*Quelle:*
++++++++

Einzelhalden in Jena profitiert vom Umweltverbund
Aktuelle Studien belegen, dass verkehrsberuhigte Innenstädte, die Förderung des Umweltverbundes und eine aktive Parkraumbewirtschaftung den Wirtschaftskraft des innerstädtischen Einzelhandelns stärken. Wir geben einen Überblick.
Aufenthaltsqualität schafft Umsatz
Haben Sie sich schon einmal die Frage gestellt, wo sie lieber einen Kaffee trinken und entspannt shoppen gehen: In der Dornburger Straße (viel Autoverkehr), in der Johannesstraße (kleine Fußgängerzone), oder doch lieber in Erfurt auf dem Anger (große Fußgängerzone)? Die meisten werden ein Café am Straßenrand mit viel Autoverkehr ablehnen und lieber ein Café im Grünen oder zumindest in der Fußgängerzone aufsuchen. Derselbe Wirkmechanismus gilt für alle Einkaufsläden im städtischen Bereich – mit guter Aufenthaltsqualität ist der Umsatz besser, viele Studien in Deutschland und weltweit bestätigen das für Städte unterschiedlicher Größe:
Dass die Innenstadt in Jena (wie auch in fast allen anderen deutschen Städten) von vielen Menschen als unattraktiv empfunden wird, ist maßgeblich der geringen Aufenthaltsqualität anzulasten, wie eine Untersuchung der Stadt Jena selbst feststellte [5]. Um diese zu verbessern, muss die Innenstadt wieder auf die Menschen und ihre Bedürfnisse ausgerichtet werden. Dazu gehören Grünanlagen, die im Sommer Schatten spenden und die Luftqualität verbessern, öffentliche Sitzgelegenheiten, die zum Verweilen einladen, oder auch eine gute Mischung aus Einzelhandel, Gastronomie und kulturellen Einrichtungen.
Eine gute Erreichbarkeit mit dem ÖPNV ist nicht nur im Sinne der Umwelt, sondern auch der sozialen Gerechtigkeit wichtig, damit alle Menschen gleichermaßen am öffentlichen Leben in der Innenstadt teilhaben können. Dafür könnten beispielsweise Taktverdichtungen in den Abendstunden sowie samstags sinnvoll sein. Für Menschen, die aus dem Umland nach Jena fahren möchten, sollten Park&Ride-Angebote geschaffen werden.
Nach wie vor wird jedoch der größte Teil des öffentlichen Raumes in der Innenstadt dem KFZ-Verkehr vorbehalten. Dieser beeinträchtigt die Aufenthaltsqualität durch Lärm, Abgase oder auch den großen Platzbedarf fahrender und parkender Fahrzeuge und sollte auf ein notwendiges Minimum reduziert werden.

++++++++

*Erfasste Daten:*
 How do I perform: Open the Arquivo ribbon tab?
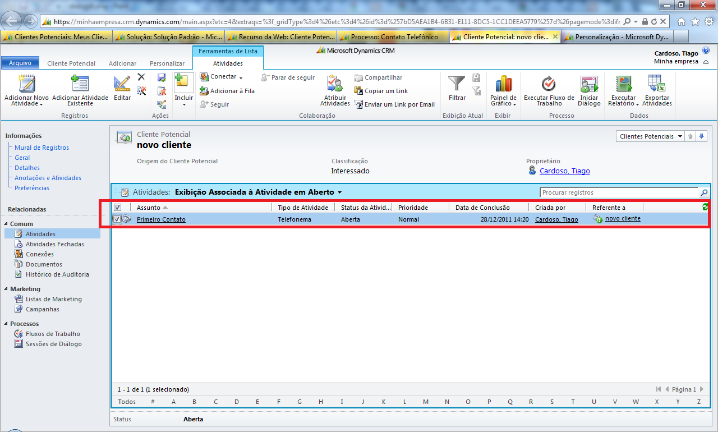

++++++++

*Auszuführende Aufgaben:*
[1] Welche Straße in Jena nennt die Quelle als Beispiel für eine Straße mit viel Autoverkehr?
[2] Gib den Abschnitt der Quelle von „Eine gute Erreichbarkeit“ bis „Minimum reduziert werden.“ wortgetreu wieder.

*Lösungen der Aufgaben:*
[1] Die Dornburger Straße.

[2]
Eine gute Erreichbarkeit mit dem ÖPNV ist nicht nur im Sinne der Umwelt, sondern auch der sozialen Gerechtigkeit wichtig, damit alle Menschen gleichermaßen am öffentlichen Leben in der Innenstadt teilhaben können. Dafür könnten beispielsweise Taktverdichtungen in den Abendstunden sowie samstags sinnvoll sein. Für Menschen, die aus dem Umland nach Jena fahren möchten, sollten Park&Ride-Angebote geschaffen werden.
Nach wie vor wird jedoch der größte Teil des öffentlichen Raumes in der Innenstadt dem KFZ-Verkehr vorbehalten. Dieser beeinträchtigt die Aufenthaltsqualität durch Lärm, Abgase oder auch den großen Platzbedarf fahrender und parkender Fahrzeuge und sollte auf ein notwendiges Minimum reduziert werden.